GCC can be configured to target nvptx (Nvidia PTX).
GCC nvptx-none Target testing
A stand-alone GCC --target=nvptx-none configuration is useful for getting confidence in the GCC nvptx back end code generation.
See the specific installation notes, https://gcc.gnu.org/install/specific.html#nvptx-x-none.
tschwinge has scripts: https://github.com/tschwinge/gcc-playground/tree/nvptx-light/master, and occasionally runs these, and fixes or reports any major breakage. Be sure to run TEST-gcc with -j1 only, as otherwise there will be too many "twinkling" test results. It will take a long time: 17 hours on one specific system.
How It Works
The DejaGnu board file for nvptx-none unconditionally specifies -mmainkernel to link in crt0.o, a tiny bit of startup code. The nvptx-none-run tool then loads the PTX code to the GPU, and launches a single-threaded kernel. (This is in contrast to offloading use, where the nvptx libgomp plugin loads PTX code to the GPU, and launches "multi-dimensional" parallelized kernels.)
Interpreting Test Results
In some regards, the nvptx target is quite different from GCC's usual set of targets, so the test results should be interpreted "differently", too.

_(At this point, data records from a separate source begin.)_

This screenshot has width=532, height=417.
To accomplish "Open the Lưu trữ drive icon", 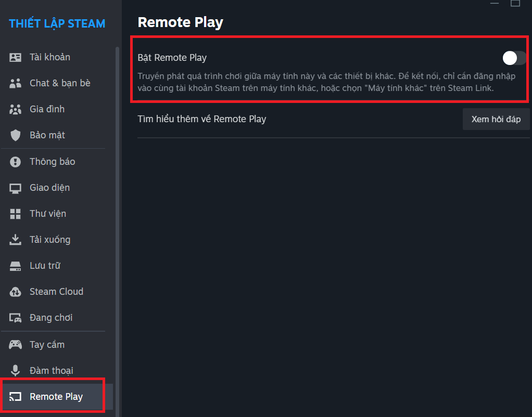I will tap(15, 266).
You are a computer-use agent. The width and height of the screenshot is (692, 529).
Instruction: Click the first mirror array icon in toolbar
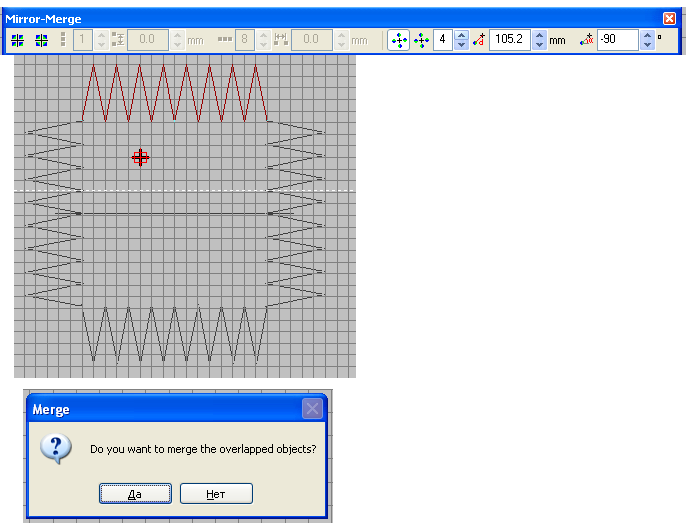click(17, 41)
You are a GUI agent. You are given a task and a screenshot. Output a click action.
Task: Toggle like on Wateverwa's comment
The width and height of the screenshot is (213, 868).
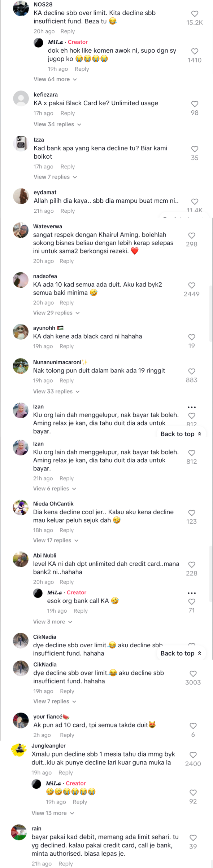192,236
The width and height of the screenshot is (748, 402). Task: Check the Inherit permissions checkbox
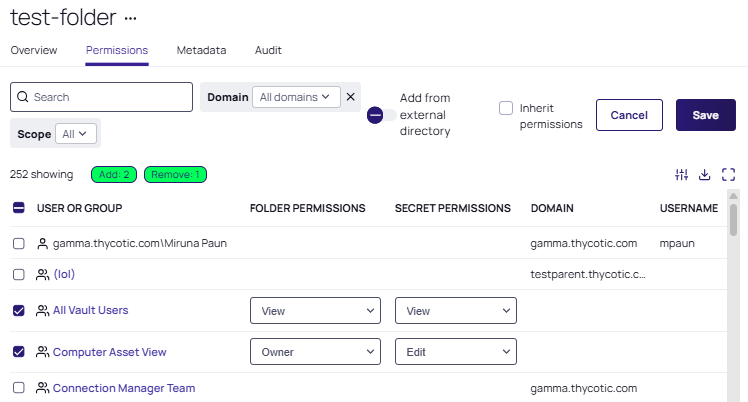click(x=506, y=108)
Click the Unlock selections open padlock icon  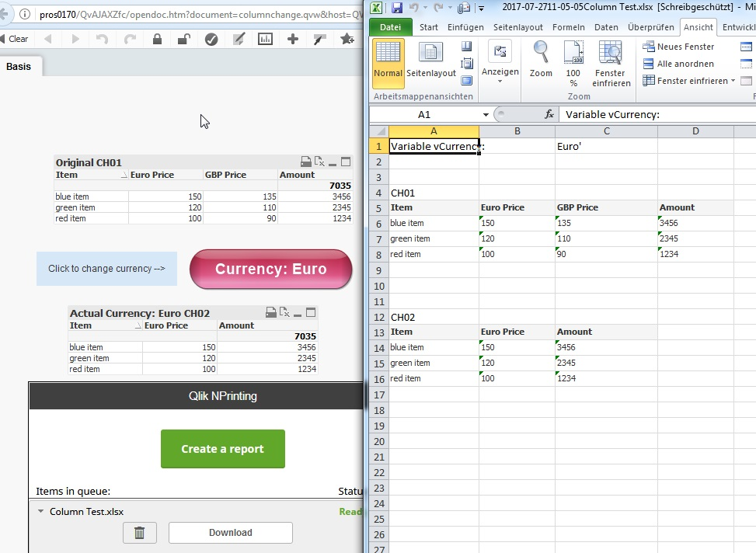pos(183,39)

As these would be difficult to implement due to the constraints set by PTX itself, the GCC nvptx back end doesn't support setjmp/longjmp, exceptions (?), alloca, computed goto, non-local goto, for example.
GCC's C test suite has been mostly cleaned up, but generally, don't expect clean test results -- the value of such testing is in before/after comparison.
To verify that the assembly code generated by GCC's nvptx back end is correct, by default the ptxas tool is invoked, which "chokes" on some test cases of GCC's test suite. That is, for some test cases it crashes, or doesn't terminate in a reasonable amount of time. Several of these have been reported to Nvidia, and ought to be fixed in later versions of the CUDA Toolkit.
The nvptx target uses a "crippled" variant of the DWARF debug information (DWARF2_LINENO_DEBUGGING_INFO), which generally the DWARF test cases have not been adjusted to, so don't expect these to return sensible results.
It's not easy (and, not required for offloading use) to support all of the standard C library, so a good number of test cases will run into missing functionality there.
For the same reason, only a "minimal" variant of the Fortran support library (libgfortran) is built, so a good number of Fortran test cases will run into missing functionality there.
The C++ support library (libstdc++) is not built at all, so all test cases depending on it will fail.
All this could be improved, but the focus has been on these aspects that are useful for parallelized code offloading, which, for example, file I/O is not a part of.